Much of the film, including the eventual break-up of Tomas and Brie’s marriage, is affecting. He and his mother seem entirely admirable human beings, honest and courageous to a fault, and genuinely horrified by the crimes of the Bush administration.
However, the film’s final scene, in the office of West Virginia Senator Robert Byrd, as the latter waxes eloquent about “the immortal 23” US senators who voted against the authorization of military force against Iraq in October 2002, is enough to make one’s gorge rise.
Michael Moore’s Captain Mike Across America speaks indirectly to some of the peculiarities of American political life, in fact, to the essential untenability of the two-party system. It documents Moore’s tour on behalf of Democratic Party presidential candidate John Kerry through a number of “swing” states in the weeks before the November 2004 election. Moore, of course, was riding high on the great success of his Fahrenheit 9/11, which had opened in late June.
The peculiarities of the new film begin with its opening titles, which criticize the Kerry campaign, faulting it for a lack of aggressiveness in response to Republican attack ads and so forth. Indeed, whether Moore has edited it out or not, as far as this spectator could determine, there was not a single verbal reference to Kerry in the remainder of the film. This is a film, in other words, from the failed school of “Anybody But Bush.”
Its politics stay at a very low level, for the most part little more than vague populist attacks on the Bush administration, which would educate and enlighten no one. The signs of a growing radicalization, however, which the Democratic Party is incapable of and hostile to seizing upon, are there in the film. Moore makes appearances in a variety of small and medium-sized cities, to enthusiastic crowds. Aside from pointing to that phenomenon, Captain Mike Across America has minimal value.

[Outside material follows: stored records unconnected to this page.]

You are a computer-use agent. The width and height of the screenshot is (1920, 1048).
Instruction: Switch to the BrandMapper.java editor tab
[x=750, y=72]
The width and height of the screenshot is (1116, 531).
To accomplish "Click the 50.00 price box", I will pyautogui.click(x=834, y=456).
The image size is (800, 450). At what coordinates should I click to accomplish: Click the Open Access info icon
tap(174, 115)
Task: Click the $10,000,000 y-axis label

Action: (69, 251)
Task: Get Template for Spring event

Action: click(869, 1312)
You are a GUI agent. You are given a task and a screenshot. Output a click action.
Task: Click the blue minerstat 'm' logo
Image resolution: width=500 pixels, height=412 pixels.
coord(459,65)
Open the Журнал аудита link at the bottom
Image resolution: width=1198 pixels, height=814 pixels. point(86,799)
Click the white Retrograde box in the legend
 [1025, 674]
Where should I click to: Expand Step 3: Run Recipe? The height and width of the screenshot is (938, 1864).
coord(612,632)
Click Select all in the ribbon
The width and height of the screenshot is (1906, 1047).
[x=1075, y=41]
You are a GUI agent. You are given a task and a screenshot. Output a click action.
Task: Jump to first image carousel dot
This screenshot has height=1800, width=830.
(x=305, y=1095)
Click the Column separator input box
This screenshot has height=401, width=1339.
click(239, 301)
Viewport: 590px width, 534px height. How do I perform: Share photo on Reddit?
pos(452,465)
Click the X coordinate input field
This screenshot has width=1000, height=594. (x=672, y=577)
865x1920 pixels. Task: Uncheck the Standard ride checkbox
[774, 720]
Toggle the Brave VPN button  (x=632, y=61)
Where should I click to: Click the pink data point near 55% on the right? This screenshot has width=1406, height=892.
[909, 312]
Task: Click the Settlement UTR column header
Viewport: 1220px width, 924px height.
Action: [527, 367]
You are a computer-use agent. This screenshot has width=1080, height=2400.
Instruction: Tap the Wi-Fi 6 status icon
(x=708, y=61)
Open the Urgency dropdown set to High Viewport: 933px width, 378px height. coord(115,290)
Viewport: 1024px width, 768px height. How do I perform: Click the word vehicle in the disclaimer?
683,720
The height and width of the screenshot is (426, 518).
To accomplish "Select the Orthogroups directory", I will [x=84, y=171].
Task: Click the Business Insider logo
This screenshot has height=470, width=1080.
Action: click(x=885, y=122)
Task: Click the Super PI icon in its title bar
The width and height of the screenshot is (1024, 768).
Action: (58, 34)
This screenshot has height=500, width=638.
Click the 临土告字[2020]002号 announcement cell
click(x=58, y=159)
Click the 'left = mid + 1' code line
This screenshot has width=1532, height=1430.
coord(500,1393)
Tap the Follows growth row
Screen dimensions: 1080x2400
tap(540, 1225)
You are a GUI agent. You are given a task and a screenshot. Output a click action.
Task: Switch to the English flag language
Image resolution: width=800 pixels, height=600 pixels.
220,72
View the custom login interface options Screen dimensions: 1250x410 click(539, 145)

Battle in Seattle, directed by Stuart Townsend, is a dramatic recreation of the anti-globalization protest in Seattle in November-December 1999. Again, one senses that the appearance of certain performers—Ray Liotta, Connie Nielsen, Woody Harrelson, Charlize Theron and others—points to a shift in opinion in these circles.
The drama, by and large, is not at all successful. Considering the politics it chooses exclusively to highlight—animal rights, ecology, Green politics in general—Battle in Seattle could have been worse, but that is not the highest compliment one can pay a film venture. The scenes of police brutality are affecting and convincing, but the dialogue among the “activists” is painful, by and large. “How do you stop those who’ll stop at nothing?” “You don’t stop.” The conversations are made up of clichés or slogans.
That La Zona, directed by Rodrigo Plá from Mexico, won the FIPRESCI (Fédération Internationale de la Presse Cinématographique / The International Federation of Film Critics) prize tells me a great deal know about that organization and that prize.
La Zona is a contrived story about social barriers in Mexico, a semi-hysterical and poorly scripted work, apparently intended to shake the consciences of upper middle class Mexicans about the plight of those their society excludes. Hardly a single moment rings true.